### Selected extract:
- Opening Delimiter -

Calculation of infarct volumes with the original DWIs

A vascular neurologist (H.G.J.) who was blinded to the study hypothesis computed the “measured infarct volume” in each patient by using Analyze 12.0, a software package for biomedical image analysis (Biomedical Imaging Resource, New York, NY, USA). The regions of interest were segmented using the Region Grow in the Volume Edit module, with manual removal of artifacts when necessary. The total volume was reported in mL.

Statistical analysis

We compared the “estimated infarct volume” and the “measured infarct volume” by using Pearson correlation analysis and Bland-Altman plots. We also calculated the sensitivity, specificity, and accuracy of the reference map-based estimation of infarct volumes in terms of the classification of the infarct volumes as <21, <31, and <51 mL. In addition, we included the cutoff point of 70 mL to also reflect the eligibility criteria of the Endovascular Therapy following Imaging Evaluation for Ischemic Stroke (DEFUSE 3) trial [8]. A P<0.05 was considered statistically significant. All analyses were performed using STATA version 14.0 (STATA Corp., College Station, TX, USA).

Results

Patients

In this study on 1,031 patients with acute (<24 hours) cerebral infarction due to the occlusion of the anterior circulation large arteries, the mean age was 70.4±12.4 years and 55% of the patients were men (Table 1). The occluded vessel was the middle cerebral artery in 573 patients (56%) and the internal carotid artery in 458 patients (44%). The stroke subtype was large-artery atherosclerosis in 579 patients (56%) and cardioembolism in 452 patients (44%). The median onset-to-imaging time was 14 hours (interquartile range, 6 to 21). The median infarct volume was 0.93% (interquartile range, 0.29% to 4.18%) of the total brain volume, which corresponds to 10.9 mL (interquartile range, 3.4 to 48.9).

Reference maps

Supplementary Figure 2 shows the results of a combined mapping of both spatial extent and frequency of occurrence of acute DWI lesions, and Figure 1 shows the final reference maps. The number above each brain image indicates the corresponding infarct volume in the “hemisphere” (or one-half) of the brain. As aforementioned, the estimation of infarct volume on a clinical DWI section could be performed by selecting a slice with a similar infarct size at the corresponding z-axis level in the reference maps. If a DWI section has multiple infarcts with different volumes, the total lesion volume in the section may have to be calculated by finding multiple slices that represent the different volumes at the same z-axis level.
The color coding within each infarcted volume in Supplementary Figure 2 represents the hemisphere-wise infarct frequency at each voxel, reflecting that a red (vs. blue) voxel had a higher (vs. lower) number of patients with a lesion in the voxel.

Visual estimation of infarct volume with the reference maps vs. computer-assisted volume measurement with an image analyzer

The “estimated infarct volumes” that were obtained by a vascular neurologist using reference maps correlated well to the “measured infarct volumes” that were obtained by another vascular neurologist using the Analyze software (r=0.977, P<0.001) (Figure 2A). A Bland-Altman plot showed good agreement between the two methods; only six of the 130 cases (4.6%) were outside the limits of agreement (Figure 2B). The disagreement was more prominent when infarct volumes were larger; if the infarct volumes measured using the Analyzebased method were >50 mL, the reference map-based method estimated them to be about 40% smaller.

- Closing Delimiter -

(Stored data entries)
- Opening Delimiter -

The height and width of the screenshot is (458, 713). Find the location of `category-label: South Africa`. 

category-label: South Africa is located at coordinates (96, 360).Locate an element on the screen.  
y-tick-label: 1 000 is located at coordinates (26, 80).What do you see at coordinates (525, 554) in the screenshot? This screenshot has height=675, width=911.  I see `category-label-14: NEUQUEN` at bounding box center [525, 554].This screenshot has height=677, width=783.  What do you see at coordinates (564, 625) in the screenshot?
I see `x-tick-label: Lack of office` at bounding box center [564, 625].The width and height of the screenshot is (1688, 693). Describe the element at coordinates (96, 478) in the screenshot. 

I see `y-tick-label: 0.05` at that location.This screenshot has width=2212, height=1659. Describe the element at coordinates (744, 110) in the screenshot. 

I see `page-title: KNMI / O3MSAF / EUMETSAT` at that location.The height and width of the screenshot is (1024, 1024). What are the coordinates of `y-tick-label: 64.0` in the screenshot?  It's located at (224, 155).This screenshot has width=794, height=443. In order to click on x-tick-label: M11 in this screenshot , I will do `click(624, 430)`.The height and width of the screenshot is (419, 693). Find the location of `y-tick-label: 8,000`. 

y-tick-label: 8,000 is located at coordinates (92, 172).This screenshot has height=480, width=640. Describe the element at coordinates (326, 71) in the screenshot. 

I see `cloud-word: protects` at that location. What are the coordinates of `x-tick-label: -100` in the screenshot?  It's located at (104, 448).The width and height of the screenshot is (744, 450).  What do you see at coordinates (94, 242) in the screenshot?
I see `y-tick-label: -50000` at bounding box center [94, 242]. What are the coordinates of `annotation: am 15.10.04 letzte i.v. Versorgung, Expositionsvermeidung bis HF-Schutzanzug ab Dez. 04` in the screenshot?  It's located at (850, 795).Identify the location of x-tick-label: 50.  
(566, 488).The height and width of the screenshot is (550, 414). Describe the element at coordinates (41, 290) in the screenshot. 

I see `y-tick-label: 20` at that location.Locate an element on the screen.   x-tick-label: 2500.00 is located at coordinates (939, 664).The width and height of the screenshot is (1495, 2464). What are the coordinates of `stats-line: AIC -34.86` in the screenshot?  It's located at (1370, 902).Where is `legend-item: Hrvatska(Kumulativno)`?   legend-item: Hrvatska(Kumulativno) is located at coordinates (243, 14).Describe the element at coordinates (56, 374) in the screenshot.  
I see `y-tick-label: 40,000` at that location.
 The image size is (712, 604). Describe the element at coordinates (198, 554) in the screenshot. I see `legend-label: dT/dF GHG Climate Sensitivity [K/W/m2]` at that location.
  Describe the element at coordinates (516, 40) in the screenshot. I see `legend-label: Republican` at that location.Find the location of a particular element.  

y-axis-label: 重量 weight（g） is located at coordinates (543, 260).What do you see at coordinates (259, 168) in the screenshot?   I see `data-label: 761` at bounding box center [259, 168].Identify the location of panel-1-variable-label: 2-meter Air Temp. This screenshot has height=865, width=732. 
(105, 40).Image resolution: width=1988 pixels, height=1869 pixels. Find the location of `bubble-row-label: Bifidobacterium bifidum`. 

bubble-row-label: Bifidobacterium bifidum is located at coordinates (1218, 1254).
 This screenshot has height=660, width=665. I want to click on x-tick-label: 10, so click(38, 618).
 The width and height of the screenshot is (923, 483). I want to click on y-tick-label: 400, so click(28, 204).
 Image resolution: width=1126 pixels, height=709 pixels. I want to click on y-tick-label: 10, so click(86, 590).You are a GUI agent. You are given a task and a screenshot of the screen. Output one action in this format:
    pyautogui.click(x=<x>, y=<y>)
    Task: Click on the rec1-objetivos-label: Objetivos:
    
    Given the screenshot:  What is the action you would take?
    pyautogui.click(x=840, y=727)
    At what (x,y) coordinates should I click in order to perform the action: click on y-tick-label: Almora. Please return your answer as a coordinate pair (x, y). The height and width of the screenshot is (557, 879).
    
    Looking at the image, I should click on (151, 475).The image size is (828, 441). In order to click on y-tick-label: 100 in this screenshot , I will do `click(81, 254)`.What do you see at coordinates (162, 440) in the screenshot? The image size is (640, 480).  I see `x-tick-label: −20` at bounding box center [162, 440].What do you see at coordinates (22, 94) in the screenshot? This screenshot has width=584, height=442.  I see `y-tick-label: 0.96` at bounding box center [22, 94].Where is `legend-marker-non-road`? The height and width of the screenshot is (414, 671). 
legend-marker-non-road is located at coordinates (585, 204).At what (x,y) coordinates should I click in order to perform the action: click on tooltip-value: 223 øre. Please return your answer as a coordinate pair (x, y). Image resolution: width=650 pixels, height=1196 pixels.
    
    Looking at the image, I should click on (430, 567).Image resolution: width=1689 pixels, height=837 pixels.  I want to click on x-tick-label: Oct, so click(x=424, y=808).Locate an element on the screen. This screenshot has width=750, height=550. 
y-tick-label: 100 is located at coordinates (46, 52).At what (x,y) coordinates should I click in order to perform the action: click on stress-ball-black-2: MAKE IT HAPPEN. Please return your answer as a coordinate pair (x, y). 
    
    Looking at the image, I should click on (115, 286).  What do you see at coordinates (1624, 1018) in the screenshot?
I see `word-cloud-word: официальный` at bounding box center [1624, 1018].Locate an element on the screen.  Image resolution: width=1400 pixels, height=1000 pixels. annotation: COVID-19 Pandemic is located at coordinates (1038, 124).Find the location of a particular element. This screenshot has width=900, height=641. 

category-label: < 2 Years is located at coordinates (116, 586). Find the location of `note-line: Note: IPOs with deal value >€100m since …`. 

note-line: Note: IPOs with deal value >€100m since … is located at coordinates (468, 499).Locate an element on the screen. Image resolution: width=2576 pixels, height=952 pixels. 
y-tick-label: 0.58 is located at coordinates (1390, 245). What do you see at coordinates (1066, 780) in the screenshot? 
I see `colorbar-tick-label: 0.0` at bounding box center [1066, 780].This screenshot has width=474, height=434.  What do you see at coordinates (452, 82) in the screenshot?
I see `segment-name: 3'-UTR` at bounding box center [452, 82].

- Closing Delimiter -

### Exercise instructions:
Write the next part of the article on estimating infarct volumes, starting right after its last sentence. None of these lines is needed here.

### Reply:
When we divided the patients according to the DWI slice thickness (3, 5, 6, and 7 mm), a Bland-Altman plot again showed good agreement between the two methods, although the reference map-based method again tended to underestimate infarct volumes when they were large (Supplementary Figure 3).
The sensitivity, specificity, and accuracy of the reference map-based estimation of infarct volumes in terms of the classification of the infarct volumes as <21, <31, and <51 mL were high (88.9%, 100%, and 95.4%; 85.1%, 100%, and 94.6%; and 86.5%, 100%, and 96.2%, respectively) (Table 2 and Figure 2A). The kappa value between the classification by the two methods was 0.75 (P<0.001), indicating a good agreement. In addition, the sensitivity, specificity, and accuracy of the reference map-based estimation of infarct volumes in terms of the classification of the infarct volumes as <70 mL versus ≥70 mL were also high (77.8%, 100%, and 95.4%, respectively).
As described before, we observed that infarct volumes estimated using the reference maps tended to be smaller than infarct volumes measured using an image analyzer. To improve the performance of the infarct volume estimation and classification based on the reference maps, we generated the following simple adjustment formula after considering the aforementioned infarct volume-related non-linear pattern of the errors as well as the cutoff DWI infarct volumes (21, 31, and 51 mL): multiply the sum of all estimated infarct volumes by 1.1, 1.2, 1.3, or 1.4 for the sum value of <21, 21 to <31, 31 to <51, or ≥51 mL, respectively. The adjusted estimated infarct volumes better approximated to the measured infarct volumes (Figure 3A). The mean difference in the infarct volumes that were provided by the reference map-based method versus the Analyzebased method decreased from 14.5 to 2.6 mL. Only five cases (3.8 %) were outside the limits of agreement (Figure 3B). Accordingly, the sensitivity, specificity, and accuracy of the reference map-based estimation of infarct volumes in terms of the classification of the infarct volumes as <21, <31, and <51 mL became higher (90.7%, 100%, and 96.2%; 93.6%, 98.8%, and 96.9%; and 100%, 100%, and 100%, respectively) (Figure 3A and Supplementary Table 1). The kappa value between the classification by the two methods was 0.89 (P<0.001), indicating an excellent agreement. In addition, the sensitivity, specificity, and accuracy of the reference map-based estimation of infarct volumes in terms of the classification of the infarct volumes as <70 mL versus ≥70 mL again became higher (92.3%, 94.2%, and 93.9%, respectively).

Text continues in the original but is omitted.